Ce n'est pas rien, vous savez. Encore faut-il savoir que l'autre en a, des fantasmes, et si oui, lesquels. Moi, par exemple, si on me demande si j'ai des fantasmes, je dis "No sir, pas pantoute! Moi, des fantasmes? Oh, que non. Que du mépris pour ces séances parsemées d'uniformes de policier, de cuisinier, de voleur, de sa femme ou de son amant. Un T-Shirt troué me suffit pour atteindre l'extase (surtout si c'est moi qui le porte)". Ouais, si on me demande si j'ai des fantasmes, c'est ça que je réponds. Et il faudrait vraiment avoir de la finesse pour me tirer les vrais vers du nez et me faire avouer de quelconques rêveries torrides impliquant les deux Bob (le Bricoleur et l'Éponge), et Tinky Winky qui filme le tout avec sa Webcam.

Bref, tout ça pour dire que Père indigne en a, des fantasmes, mais pour les réaliser, encore fallait-il que je les connaisse. Et que je ne les aie pas déjà réalisés! Car rien ne sert de se cacher la tête dans le tiroir à slips: après 11 ans de vie commune, on a parfois l'impression d'avoir fait le tour. Tourniquet islandais: tchèck. Marinade tériaki: tchèck. Rififi martien, exploration sous-marine, prise du Yéti: fait, fait et même, dans certains cas que la pudeur m'empêche de préciser, refait.

Vous pouvez donc vous imaginer ma joie, aujourd'hui, quand j'ai eu la certitude que j'allais non seulement surprendre, mais encore ravir mon mari avec un de ces trucs auquel moi seule a l'audace de songer.

Vous voyez, Père indigne se plaint toujours qu'on ne trouve que des chaussettes dépareillées dans les tiroirs des filles.

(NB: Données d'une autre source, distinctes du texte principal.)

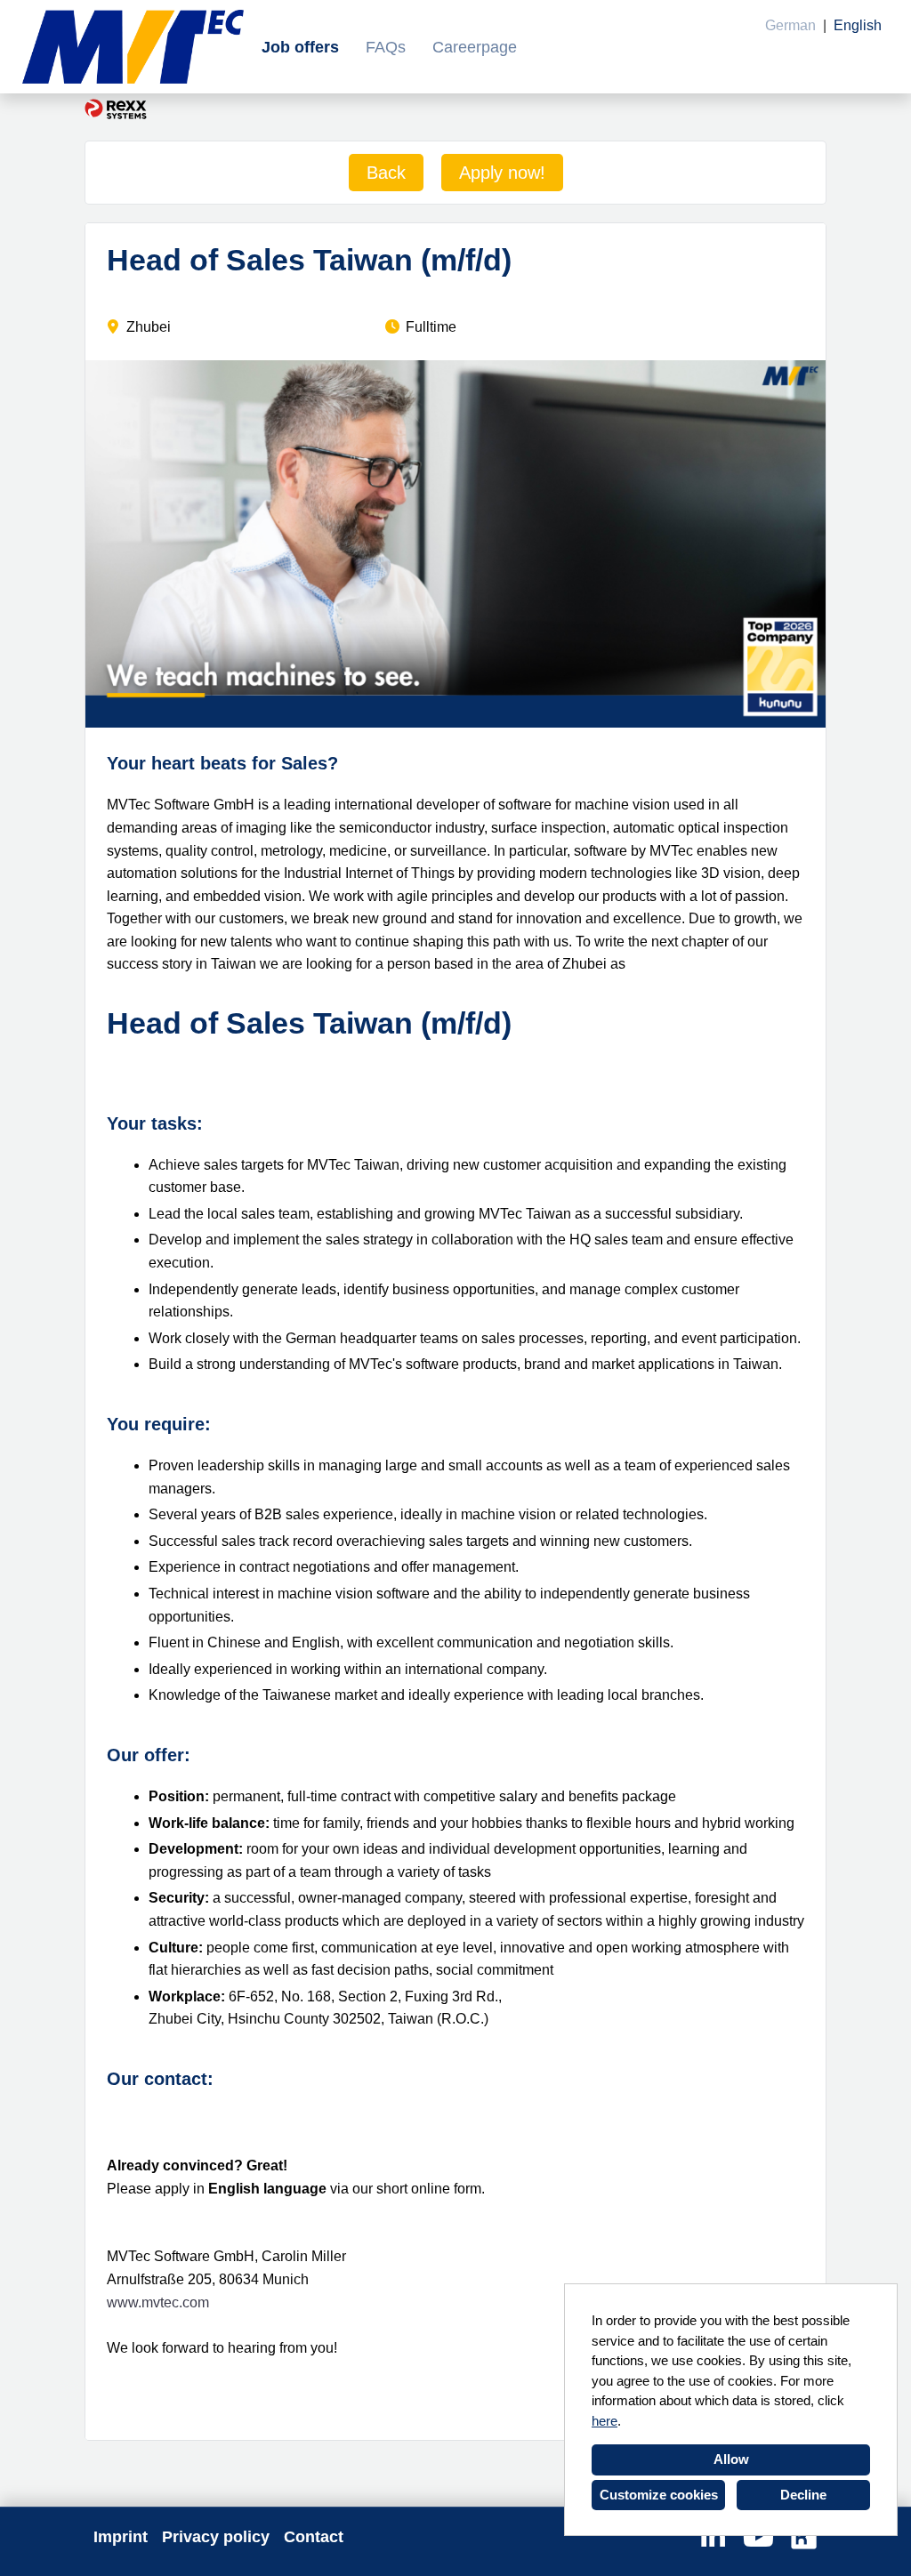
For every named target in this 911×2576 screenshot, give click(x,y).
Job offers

Parfois même, il lui arrive de s'écrier, la rage au ventre: "Ah, quand donc viendra le jour où elles n'auront que des chaussettes pareilles?" Alors aujourd'hui, quand je suis tombée sur les soldes chez Sears, mon coeur d'épouse a bondi: je pouvais réaliser le fantasme de chaussettes de mon mari adoré!

Je n'ai fait ni une, ni deux, ni même trois ou huit. J'ai plutôt acheté DOUZE paires de chaussettes i-den-ti-ques! Six pour Fille Aînée et six pour Bébé. Quelle hardiesse dans l'innovation! Quelle insolence dans la bravoure! Oui, j'avais conscience de repousser sans vergogne les limites de la décence. Mais je devais le faire. Pour mon couple.

Je me suis dirigée vers la caisse en essayant tant bien que mal de camoufler mes appétits de luxure, mais la caissière, qui a dû en voir d'autres, m'a regardé d'un air complice. Je compris qu'elle avait percé à jour mes intentions coquines. Qu'à cela ne tienne! J'ai assumé.

Et pour couronner le tout, les chaussettes, vous savez c'était combien la paire? Soixante-neuf sous. Ça ne s'invente pas.

Ah, ça, Père indigne, quand il va plier les vêtements ce soir, il va être fou de joie.

Sunday, July 08, 2007

Père indigne, détective privé (de dessert)

Père indigne -- Pour la fête de Fille Aînée, je lui ai acheté un album du Chat.

Mère indigne -- Hm.

Vous l'aurez remarqué, Mère indigne ne déborde pas d'enthousiasme. C'est que, dans sa mémoire, un souvenir reste à jamais gravé au fer rouge: Fille Aînée à 6 ans, un album du Chat sous le bras, lui demandant ce que le mot "couilles" veut dire. Le même souvenir, plus celui d'une amère discussion subséquente, se trouve également gravé à jamais dans la mémoire de Père indigne, qui s'empresse d'ajouter:

-- J'ai vraiment scanné le livre, cette fois-ci. Le pire que j'ai trouvé, c'est "sale couillon" et "couilles molles".

Mère indigne -- Oui, bon, pour ça on est déjà blindés. Mais quand même.

Père indigne, qui tient mordicus à distiller le belgian way of life chez ses filles -- J'ai bien scanné, je te le jure.

Mère indigne ayant accordé sa bénédiction d'un "Mouais, OK d'abord" gracieux, on emballa l'ouvrage et on n'y pensa plus.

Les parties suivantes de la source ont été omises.